Washington: If an infant is less or unable to differentiate between varying speech patterns, he/she is likely to be at a higher risk of developing autism, suggested a new study.
The findings of the study were published in Brain and Language.
“Humans are born with an astonishing ability to distinguish basic sound units that make up all of the world’s languages,” says Kristina Denisova, the study author.
“But why some infants at high familial risk for autism spectrum disorder are less likely to develop their language-specific competence in toddlerhood has remained a mystery.”
Previously, Denisova in her studies showed that high-risk infants (those who had a sibling with autism) were less likely to turn their heads in response to spoken language than other developing infants.
She said, “Our team dissociated between head movements in infants at high vs. low familial risk for developing autism and detected the signal of future atypical development as early as 1-2 months after birth.”
Research suggests that as an infant grows, future language development depends on the ability to distinguish sounds and elements of speech that are familiar vs. those that are novel including elements of pronunciation, such as stress patterns on different syllables.
For the study, researchers studied 52 9 to 10 month-old infants who heard speech with familiar and unfamiliar stress patterns while undergoing MRI. Half of the infants were found to be at high risk of autism.
They recorded the head movements throughout the scan and found that low-risk infants turned their heads more frequently while listening to speech with different syllabic patterns.

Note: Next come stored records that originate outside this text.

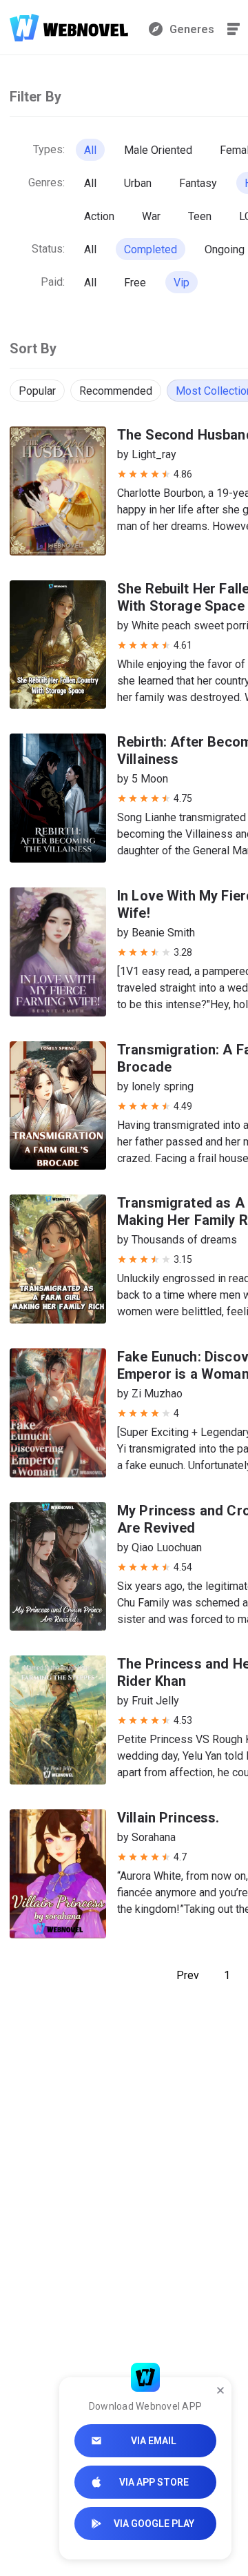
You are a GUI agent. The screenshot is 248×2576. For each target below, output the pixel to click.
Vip (181, 282)
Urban (138, 183)
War (151, 216)
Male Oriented (158, 150)
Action (99, 216)
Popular (37, 390)
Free (135, 282)
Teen (199, 216)
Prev (187, 1975)
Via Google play (154, 2523)
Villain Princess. (168, 1817)
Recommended (115, 390)
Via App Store (154, 2482)
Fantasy (198, 183)
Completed (150, 249)
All (90, 150)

While the high-risk infants did not. High-risk infants had significantly worse receptive language scores and the most atypical head-turning patterns on this task.
Those 9- to 10-month-olds who had more abnormal head-turning behavior during exposure were more likely to develop autism spectrum disorder by age three.
“These findings regarding differences in early language processing in children at high familial risk for autism are intriguing and deserve replication and extension,” said Agnes H. Whitaker, clinical professor at Columbia University.